## 발췌 본문

2020년 10~12월 SLAM 논문 소식

Posted on 2020-12-29 Edited on 2023-06-09 In 1. Spatial AI , 1.1 SLAM , 월간 SLAM 뉴스 Views:

10월

DynaSLAM II : Tightly-Coupled Multi-Object Tracking and SLAM
- DynaSLAM 1편의 저자인 Berta Bescos, ORB-SLAM 3의 제 1저자인 Campos, ORB-SLAM 시리즈를 만든 랩실의 교수님인 Tardos 교수님의 새로운 작품.
- Object pose estimation + tracking과 SLAM을 joint optmisation으로 풀어냄.
- CubeSLAM과 비슷하지만 좀 더 발전된 approach인듯

LM:Reloc
- Direct SLAM의 최강자인 Cremers 교수님, 그리고 최근 Deep Direct SLAM 연구를 이끌고 있는 Nan Yang과 Lukas von Stumberg의 연구
- Direct 방식으로도 visual localisation이 된다는 것을 증명.
  - 곧 Direct 방식에서도 feature를 사용하지 않는 loop closure 방식이 나올 수도 있음.
- 이전의 GN-Net의 발전된 버전인듯

Multi-Resolution 3D Mapping with Explicit Free Space Representation for Fast and Accurate Mobile Robot Motion Planning
- Imperial College London 소속의 Stefan Leutenegger와 Pablo Alcantarilla의 작품.
  - Leutenegger는 BRISK, OKVIS, ElasticFusion, SemanticFusion의 저자, Alcantrilla는 KAZE / AKAZE feature의 저자임.
- SLAM을 이용한 Mapping에서 Free space를 정확하고 빠르게 모델링 할 수 있는 기법으로 보임. Map에서 정확한 경계를 표현하기 위해 공간을 Tree 구조로 쪼개서 정밀한 경계는 깊은 tree level로 들어간다. 이 부분을 multi-resolution occupancy mapping이라는 표현을 사용함.
  - 이 외로 novelty가 더 있어보이지만 아직 깊게 읽어보지 못함.
- ICL의 연구처럼 보이지만, 사실 SLAMCore의 연구라고 볼 수 있음.
  - Robot mapping + path planning을 효과적으로 할 수 있는 제품이 곧 SLAMCore의 제품에 실릴 것이라는 이야기.

Method and System for Performing Simultaneous Localization and Mapping using Convolutional Image Transformation
- MagicLeap의 새로운 특허. 당연히 DeTone과 Malisiewicz, Rabinovich의 이름이 들어갔다.
- MagicLeap에서 생각하고있는 SuperMaps의 아이디어를 담고있다.

Learning Monocular Dense Depth from Events
- Event하면 역시 Scaramuzza 교수님 작품이다.
- 매번 새로운 기능이 추가되는 모습이 보기 좋다.

SD-DefSLAM: Semi-Direct Monocular SLAM for Deformable and Intracorporeal Scenes
ORB-SLAM의 Tardos 교수님 + Montiel 교수님 랩실 작품
- Deformable scene에서 SLAM + Dynamic object는 거를 수 있음
- 수술 환경에서 SLAM을 하려는 연구는 관심을 가지는 사람의 수도 적고 어려운 환경이라 굉장히 희귀하다. Peter Mountney 이후로 오랜만에 보는 듯.

## 과제 요구사항
(a) SLAM 논문 소식 글에서 "Method and System"부터 아래로 "SuperMaps의 아이디어를 담고있다."까지 전부를 한 글자도 바꾸지 말고 옮겨 적으십시오.
(b) 다음 진술 (i), (ii), (iii)이 SLAM 논문 소식 글과 일치하는지 각각 '예' 또는 '아니요'로 답하고, 판단의 근거가 되는 글의 문구를 그대로 인용하십시오. (i) LM:Reloc 연구는 Direct 방식으로도 visual localisation이 가능함을 증명하였다. (ii) MagicLeap의 새로운 특허에는 SuperMaps의 아이디어가 담겨 있다. (iii) 글쓴이는 Multi-Resolution 3D Mapping 논문을 이미 깊게 읽어 보았다.

## 원시 데이터
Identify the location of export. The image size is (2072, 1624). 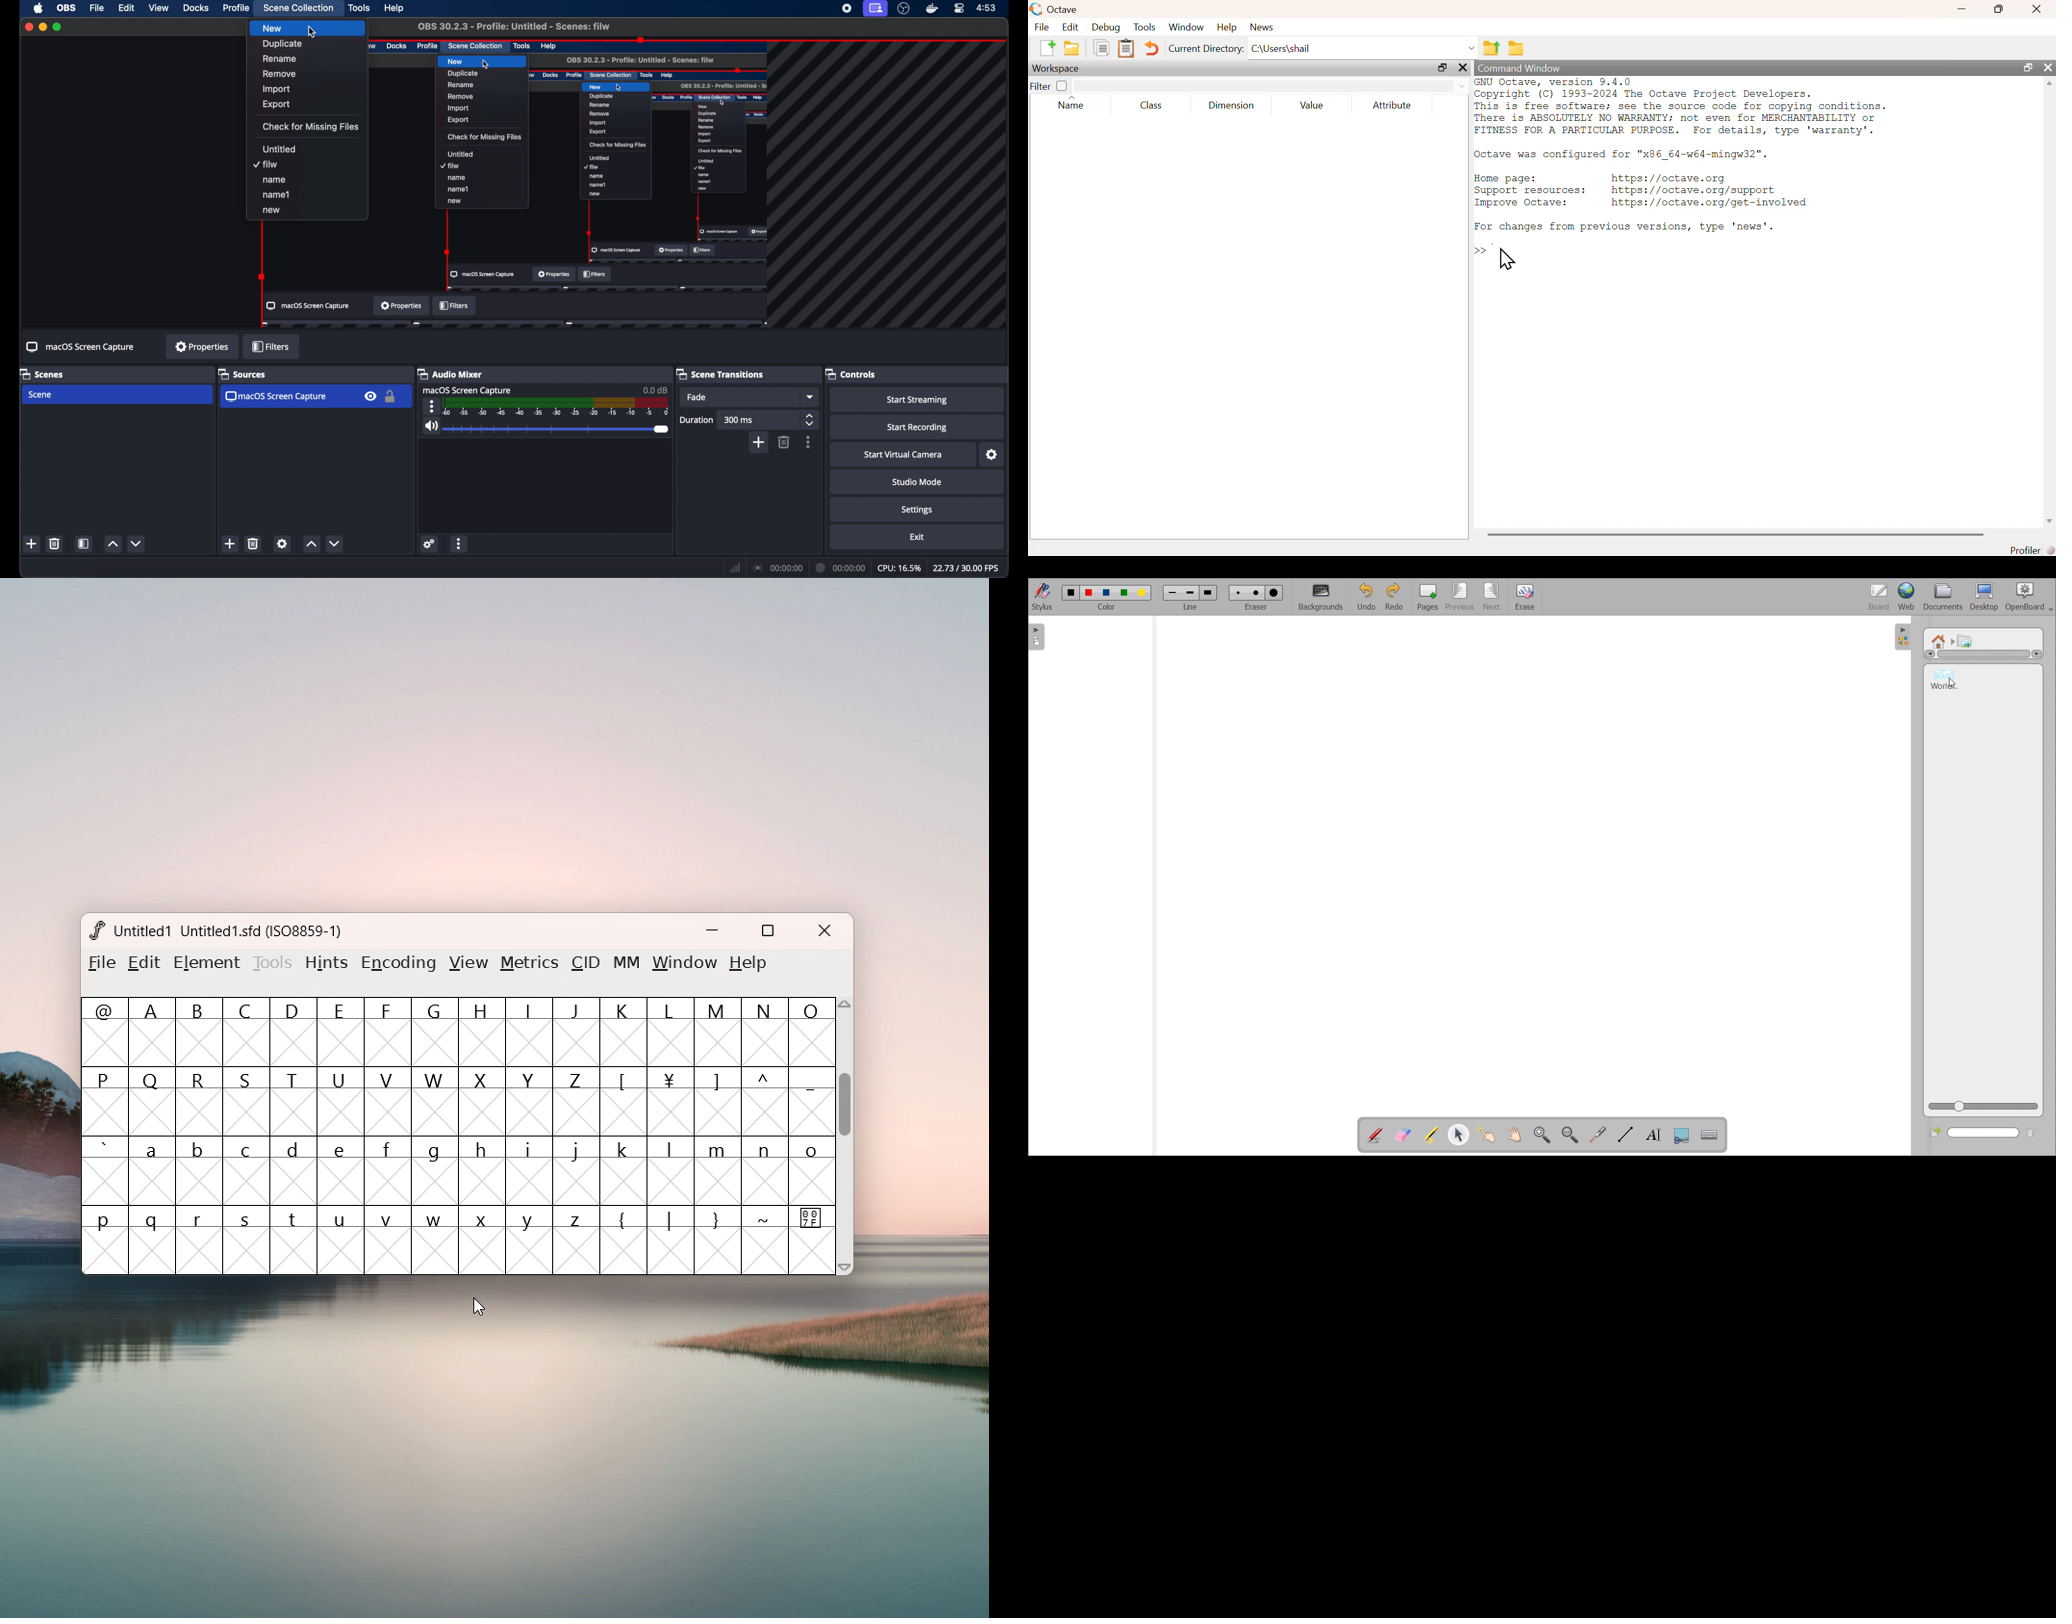
(276, 104).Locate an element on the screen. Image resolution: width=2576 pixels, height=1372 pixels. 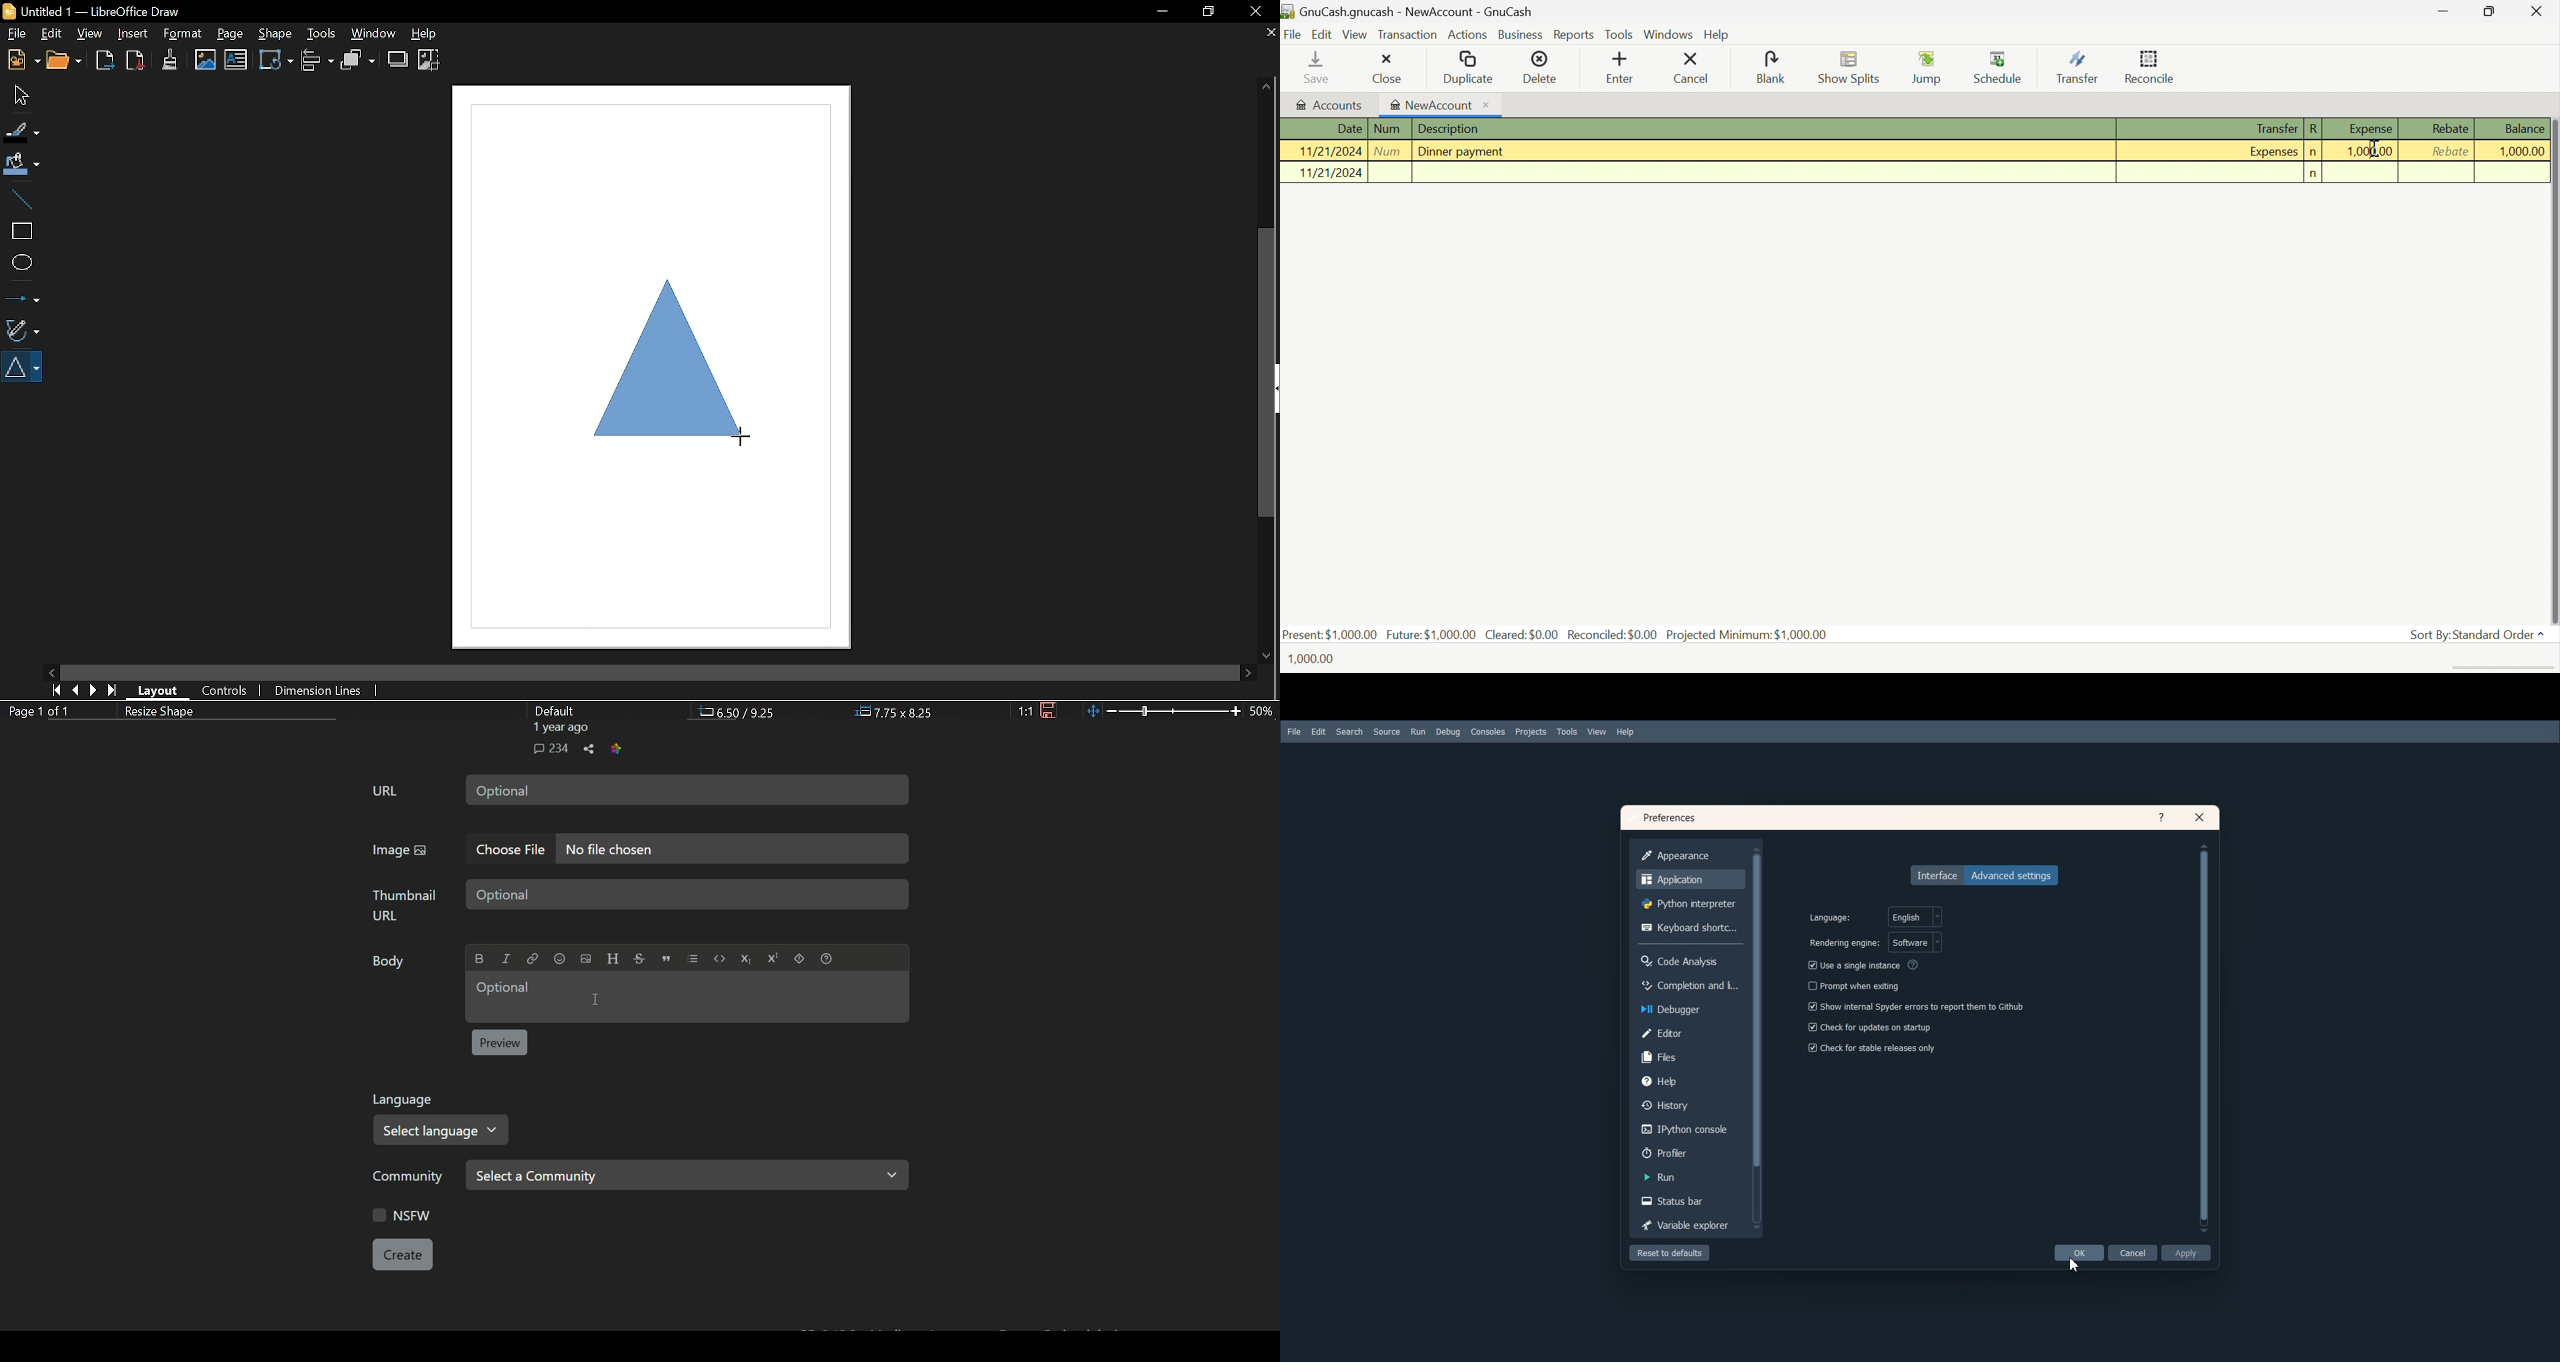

## 전체 정답
(a)
Method and System for Performing Simultaneous Localization and Mapping using Convolutional Image Transformation
- MagicLeap의 새로운 특허. 당연히 DeTone과 Malisiewicz, Rabinovich의 이름이 들어갔다.
- MagicLeap에서 생각하고있는 SuperMaps의 아이디어를 담고있다.

(b)
(i) 예: "Direct 방식으로도 visual localisation이 된다는 것을 증명."
(ii) 예: "MagicLeap에서 생각하고있는 SuperMaps의 아이디어를 담고있다."
(iii) 아니요: "이 외로 novelty가 더 있어보이지만 아직 깊게 읽어보지 못함."